How do I create the 5 year plan for 8 software releases a day?


This is one of my favourite lines from an old school bank executive. It happened live on stage in front of 500 people when I made the point that challenger banks are now operating at 8 releases per day. It might seem nerdy, but why does it matter how often banks release new software?

It helps to understand the context and the problem. When I say "software release", I don't mean the mobile banking apps (although I guess you could count those too). I'm really talking about the spiders web of internal systems a bank has that built up like sedimentary rock over the past 5 decades. As we've mentioned before, most banks weren't born digital, they were digitised. Many were digitised (or even born) somewhere between the 1970s and 1990s. At the time the best solution for mission critical, countrywide payments and banking systems was the mainframe. These giant, bullet proof systems are frankly incredible bits of history. The entire global economy ran on computers less powerful than your phone. They were big and bulky but they were bullet proof (yes I love alliteration).
========================================================================
◆ Required actions:
1. Could you copy out the part of the piece on bank software releases starting with "How do I create" and going on through "release new software?"?
2. How would the piece on bank software releases go on after its last sentence? Write the continuation.

◆ Data lines:
========================================================================
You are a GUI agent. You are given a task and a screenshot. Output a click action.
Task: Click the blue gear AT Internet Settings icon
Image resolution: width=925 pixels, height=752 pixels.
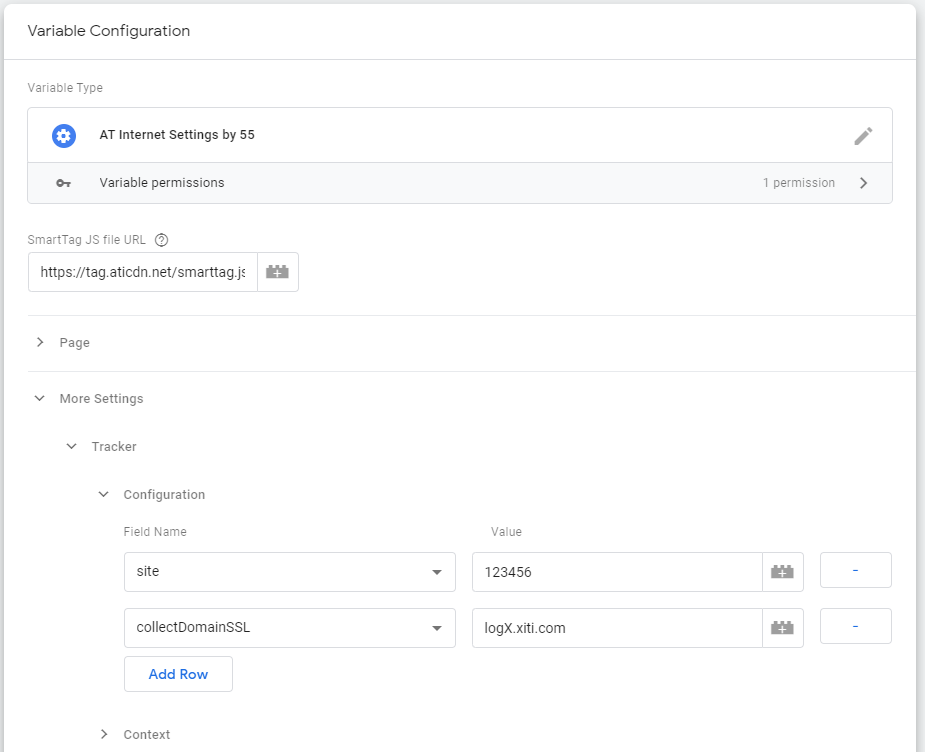64,136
========================================================================
◆ Answers for the tasks:
1.
How do I create the 5 year plan for 8 software releases a day?


This is one of my favourite lines from an old school bank executive. It happened live on stage in front of 500 people when I made the point that challenger banks are now operating at 8 releases per day. It might seem nerdy, but why does it matter how often banks release new software?

2.
The tech made us


Back in the 1970s software engineering wasn't quite the craft it is today. The way we used to write code was long line of complex interlinking loops. Did you ever see that Toyota advert where an impossible sequence of events are strung together to eventually turn on a lightbulb? Imagine that. Or imagine if books had no system of chapters and verses. These monolithic coding structures meant everything was interconnected, hard coded and welded together. It worked but it had problems. If one system went down, it had the potential to take all of the rest with them. It was (and in most cases still is) a precarious situation banks find themselves in.

Managing the precarious - with lots of planning!


The way you manage complexity is with a complex and complete plan (alliteration win). In practice this means weekend outages, preceded by months of planning. Oh, and you don't want to be taking systems down *every* weekend, so you plan them, months in advance, maybe even do one per quarter and wrap all the changes into that quarter. It's natural then we look for lots of certainty when this is normal. In a world of so much complexity, bank execs crave certainty, 3 year plans and comfort that if they take the systems down they're not going to find themselves all over the press in the coming days. Tech change in banking manages the scary and the dangerous with people, plans and plodding release cycles (ok I'll stop now with the alliteration)...

Banks wanted certainty: What was right is now wrong.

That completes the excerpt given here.